Minnesota Farmer


Of Camping, Host Homes and Hotel Rooms
August 26, 2017, 10:08 am
Filed under: church, house, Kwazamohkuhle, Ondini circuit, Shetek Conference, South Africa, travel

Travel in a foreign land can give you an opportunity to see how other cultures live and play.  Our stays at the Kwazamokuhle Diaconal Centre were a bit rough by our standards, but sufficient.

The guest house we stayed in is more like an older bible camp building than a house.  There is a small “suite” on one end that has its own kitchen, bath, living area and bedroom.  The middle of the building has a kitchen, bath and living area with three bedrooms down the hall.  In front is an open porch with an entry to a toilet and shower area on one side and the “bunk house” (bunk beds for 7) and a bath tub room.  There is another bunk house room around back.

All of the rooms were small.  Each sleeping area included a wardrobe and beds but not much else.  The water heater was slow and water pressure could run out if you were there at the wrong time.

Electricity on the grounds was of the older “Type M” plug, not part of the standard power converters. We had two power converters in our group, and it looked like we would not be able to use them, but Andy had found a 3-for sale on type M plugs and saved the day.  Newer outlets could have a different configuration.

Others on the grounds lived in small houses, or even storage rooms.  Rambo invited me into his bachelor’s quarters in one of those store rooms.  By the time he put in a bed, wardrobe and table the room was full.  He was just happy to have a place to call his own.

When we went exploring in the Champagne valley (upper left on this tourist brochure) we got a look at how tourists live and play in the area. The road goes into the Drakensberg mountains.  The paved road is narrow, and becomes more so as you reach its end.  Along the way you pass restaurants, shopping areas, B&B’s, the Champagne Valley resort, The Drakensberg Boys School, and high up at the end of the winding road is the Monk’s Cowl Wildlife area.  There is a lot of luxury along the way only a few kilometers from concrete huts.

The end of the road has hiking and some tourist shops.

There are campsites available in some really fantastic scenery.  The campsites were more suitable for tents, but a smaller caravan (camper) could make it up to road and stay here.  We also saw campsites at Weenen game park, again primitive, but great scenery.

If you clicked the link for the Champagne Valley Resort, you know they have some really nice hotel rooms.  There are also self-service type lodges in the area of many different types.
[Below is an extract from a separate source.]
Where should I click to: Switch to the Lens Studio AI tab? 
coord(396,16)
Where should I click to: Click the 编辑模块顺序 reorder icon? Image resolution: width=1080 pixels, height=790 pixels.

I have been honored to visit several homes in my visits to South Africa.  They have been homes of ministers, teachers and government agency employees.  All have been compact and well-kept.  Since most housing in the area is of block, brick or cement, they can have issues we are not used to.  Any wet can cause paint to peel off of cement, so bathrooms quite often had peeling paint.  I saw some really wonderful kitchens in these small homes, especially if they’re in the city.

Every home has a fence.  In rural areas it is just a wire fence to keep out roaming livestock.  Fences in the city got more ornate as you climbed the income ladder.  To have a garage or carport was really upscale.  A larger home would have a remote-controlled gate, or even a gate guard if the grounds were larger.

Kitchens in the country were a bit rougher.  This is the stove area in the Centre’s dining hall.  They had a central prep area and a cleanup area on the opposite wall.  Cooktops were bottled gas.  They did have a small oven, but most cooking was done on a gas stove top.

Living areas in homes tended to overstuffed couches and large screen TV’s.  There were also some massive sound systems in these small homes.  Dining areas would fit the table, chairs and not much else.  Decoration tended toward large posters and calendars of school, church or family events.  Running water was available in all of the homes I visited, but not always a water heater.

I never got into any of the smaller homes in the area.  It is easy to imagine by their size that they do not have much.  When you live in a concrete or steel house that is only about 12 feet square there is not room for much.  If you have no running water or electricity, cook your food over a wood fire and use an outside toilet, I suspect the living is rough.

There is a large difference in how people live in the Ondini Circuit.  Those with some get-up-and-go have either left or live as public servants and make a living the best they can.  Those without money live on government payments and often live very rough.

In town, the unemployed may have staked out an area of street or a parking lot where they give parking directions for tips.  Since parking areas are small, or nonexistent this help is welcome.  Pan handlers are scarce, but around.  Many a job we would use a machine to do, they have laborers to keep busy.

South Africa is trying very hard to make its way into the first world, but with so many to employ and such a difference between haves and have-nots, they have a long road ahead of them.  That the government is run by one party, the African National Congress controls 80% of the votes, does not help them get much better.  When things get tough, the people will rise up and get free water, electricity or more government money.  It is a government run by protesters, and our South African hosts are trying to change it.  I wish them luck, it will not be easy.